Work to complete: Each record below must be returned exactly as shown.

Material for this exercise:
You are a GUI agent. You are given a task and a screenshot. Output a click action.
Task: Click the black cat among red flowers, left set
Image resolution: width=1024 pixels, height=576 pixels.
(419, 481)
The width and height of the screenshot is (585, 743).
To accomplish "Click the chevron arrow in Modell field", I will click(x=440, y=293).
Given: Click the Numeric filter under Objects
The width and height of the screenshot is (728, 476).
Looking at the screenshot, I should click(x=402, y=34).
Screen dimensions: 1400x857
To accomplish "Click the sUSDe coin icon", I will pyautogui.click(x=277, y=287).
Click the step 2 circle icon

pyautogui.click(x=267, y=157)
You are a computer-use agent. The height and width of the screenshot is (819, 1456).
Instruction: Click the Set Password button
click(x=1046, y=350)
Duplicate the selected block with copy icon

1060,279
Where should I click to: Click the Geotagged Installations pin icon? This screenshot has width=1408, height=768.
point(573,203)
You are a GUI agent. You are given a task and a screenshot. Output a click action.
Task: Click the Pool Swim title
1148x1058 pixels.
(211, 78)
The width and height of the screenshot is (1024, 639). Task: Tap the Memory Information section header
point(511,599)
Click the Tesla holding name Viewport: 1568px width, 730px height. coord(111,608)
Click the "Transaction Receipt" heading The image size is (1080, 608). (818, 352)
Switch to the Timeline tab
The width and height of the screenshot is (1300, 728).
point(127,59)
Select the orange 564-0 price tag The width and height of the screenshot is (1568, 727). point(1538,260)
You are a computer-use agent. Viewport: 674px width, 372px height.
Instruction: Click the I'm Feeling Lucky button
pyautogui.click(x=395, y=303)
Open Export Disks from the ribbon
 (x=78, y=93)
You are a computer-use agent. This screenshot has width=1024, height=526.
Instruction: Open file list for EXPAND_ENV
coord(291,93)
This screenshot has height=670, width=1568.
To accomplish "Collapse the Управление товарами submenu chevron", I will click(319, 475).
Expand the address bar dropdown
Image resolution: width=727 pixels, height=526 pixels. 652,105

Result:
You are a GUI agent. You are given a task and a screenshot. Output a click action.
Task: Click the black cat among red flowers, left set
Image resolution: width=1024 pixels, height=576 pixels.
(419, 481)
The width and height of the screenshot is (585, 743).
To accomplish "Click the chevron arrow in Modell field", I will click(x=440, y=293).
Given: Click the Numeric filter under Objects
The width and height of the screenshot is (728, 476).
Looking at the screenshot, I should click(x=402, y=34).
Screen dimensions: 1400x857
To accomplish "Click the sUSDe coin icon", I will pyautogui.click(x=277, y=287).
Click the step 2 circle icon

pyautogui.click(x=267, y=157)
You are a computer-use agent. The height and width of the screenshot is (819, 1456).
Instruction: Click the Set Password button
click(x=1046, y=350)
Duplicate the selected block with copy icon

1060,279
Where should I click to: Click the Geotagged Installations pin icon? This screenshot has width=1408, height=768.
point(573,203)
You are a GUI agent. You are given a task and a screenshot. Output a click action.
Task: Click the Pool Swim title
1148x1058 pixels.
(211, 78)
The width and height of the screenshot is (1024, 639). Task: Tap the Memory Information section header
point(511,599)
Click the Tesla holding name Viewport: 1568px width, 730px height. coord(111,608)
Click the "Transaction Receipt" heading The image size is (1080, 608). (818, 352)
Switch to the Timeline tab
The width and height of the screenshot is (1300, 728).
point(127,59)
Select the orange 564-0 price tag The width and height of the screenshot is (1568, 727). point(1538,260)
You are a computer-use agent. Viewport: 674px width, 372px height.
Instruction: Click the I'm Feeling Lucky button
pyautogui.click(x=395, y=303)
Open Export Disks from the ribbon
 (x=78, y=93)
You are a computer-use agent. This screenshot has width=1024, height=526.
Instruction: Open file list for EXPAND_ENV
coord(291,93)
This screenshot has height=670, width=1568.
To accomplish "Collapse the Управление товарами submenu chevron", I will click(319, 475).
Expand the address bar dropdown
Image resolution: width=727 pixels, height=526 pixels. 652,105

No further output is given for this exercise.